On le regrette d’autant plus que L’Odyssée prend précisément pour élément moteur cette relation père-fils pas très simple, exposant à l’envi des motifs d’ambiguïté. Philippe est de toute évidence le fils préféré de Jacques-Yves, mais la propension du premier à chercher l’aventure à l’instar du second gêne un peu ce dernier aux entournures, en particulier quand elle le renvoie involontairement à un échec enfoui, sa carrière avortée d’aviateur. Bien étayée sur le papier du scénario, cette relation n’échappe néanmoins pas à l’effet néfaste de l’usinage professionnel mais impersonnel à l’œuvre : une réduction à des caractérisations déjà vues dans le genre.

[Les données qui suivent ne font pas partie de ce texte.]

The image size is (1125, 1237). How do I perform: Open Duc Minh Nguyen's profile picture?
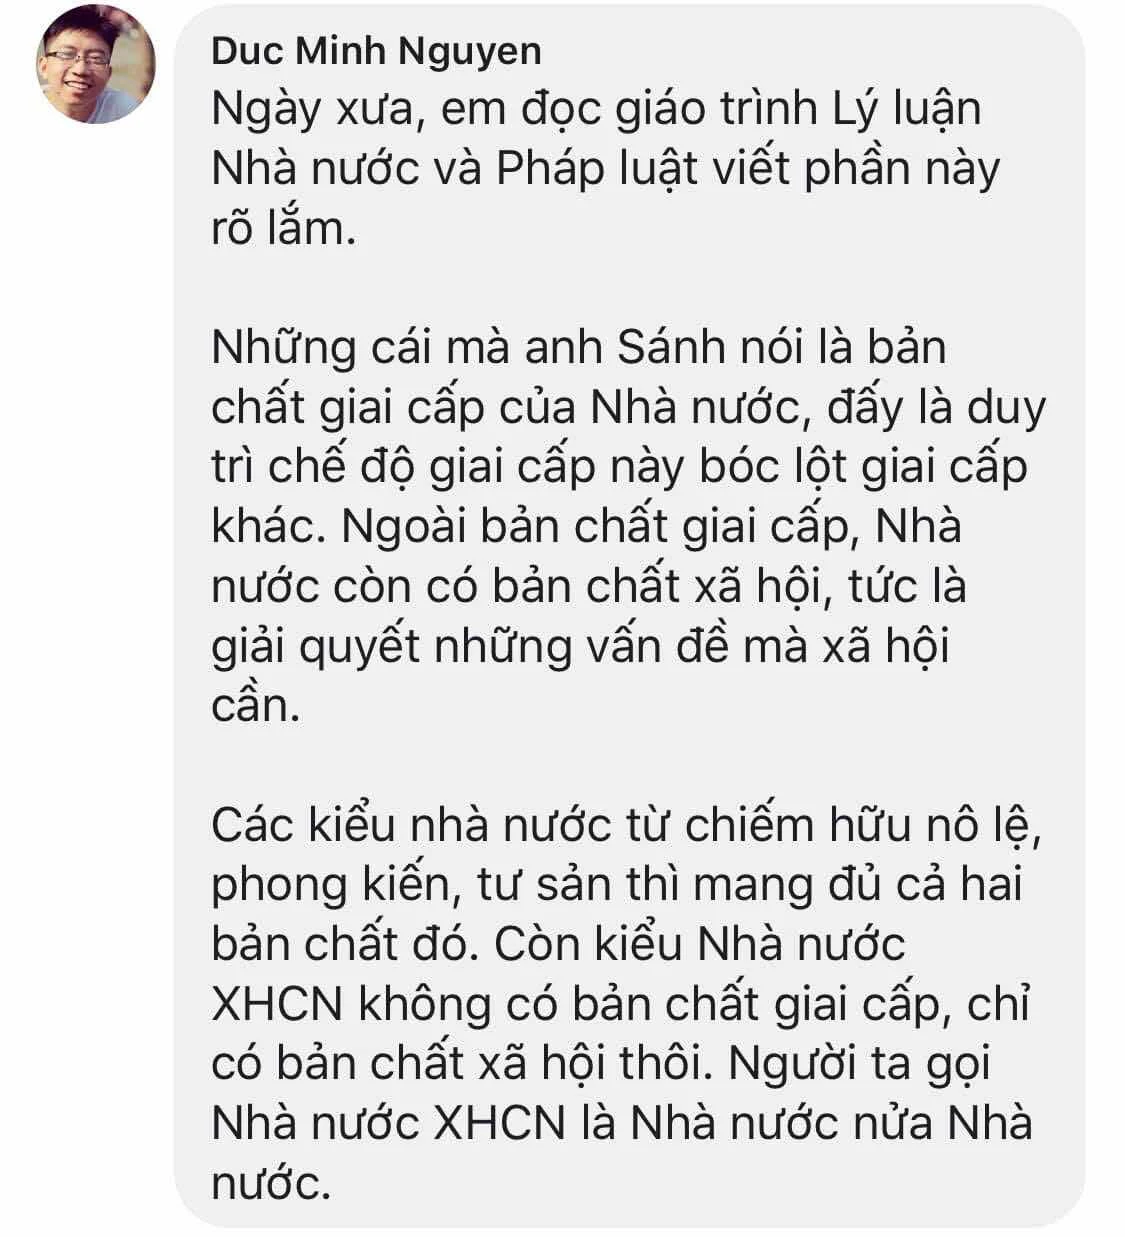(96, 70)
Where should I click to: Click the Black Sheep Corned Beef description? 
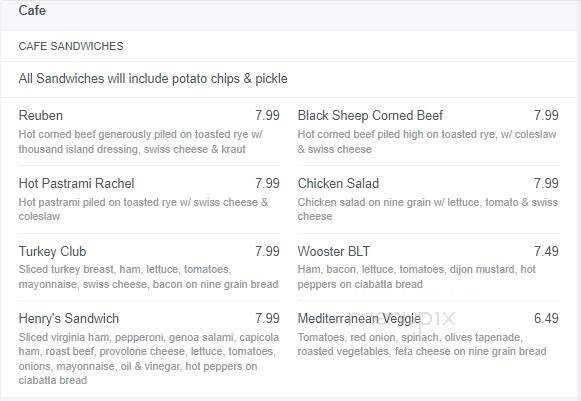427,142
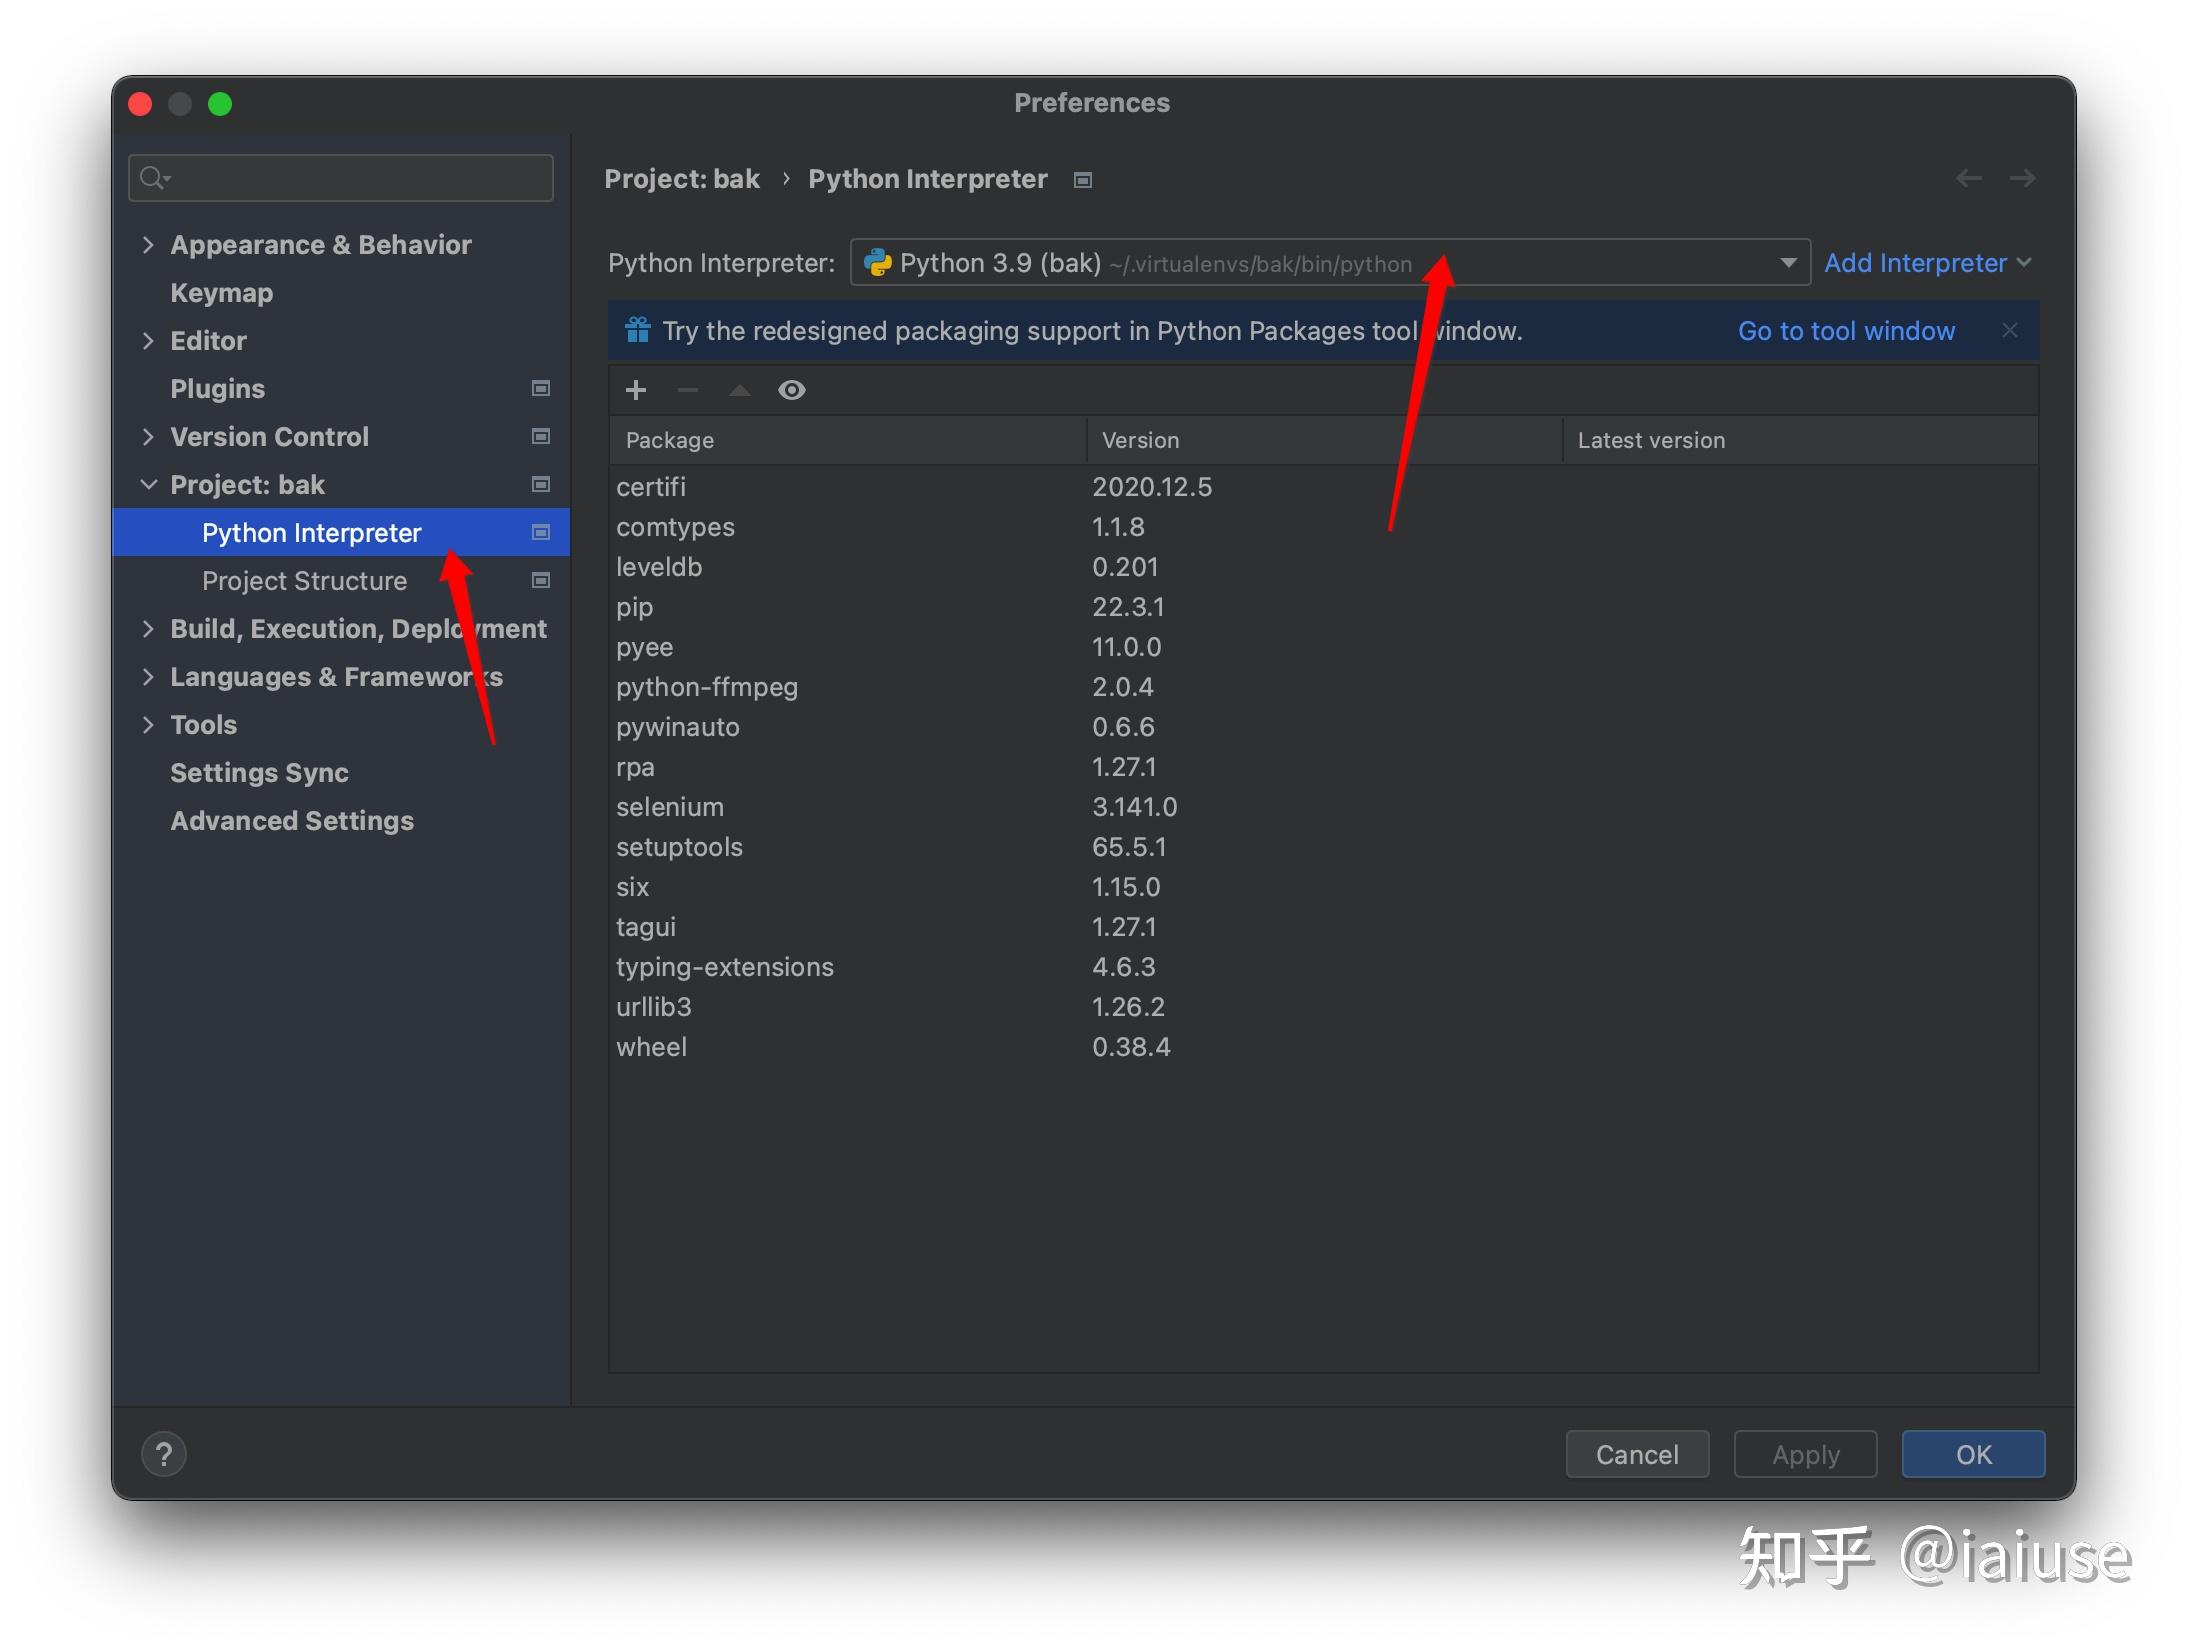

Le film semble notamment passer à côté d’un aspect troublant qu’il touche pourtant du bout du doigt : une certaine cannibalisation des talents du fils dans l’entreprise du père, à laquelle Philippe offre allègrement ses idées de filmeur et, plus tard, sa conscience écologiste, lesquels dons seront immanquablement assimilés dans l’image Cousteau. Là encore, c’est l’habitude académique de traiter le récit comme une succession d’étapes carrées et standardisées qui empêche le film de tirer de cet aspect toute la violence qui pourrait le rendre intéressant.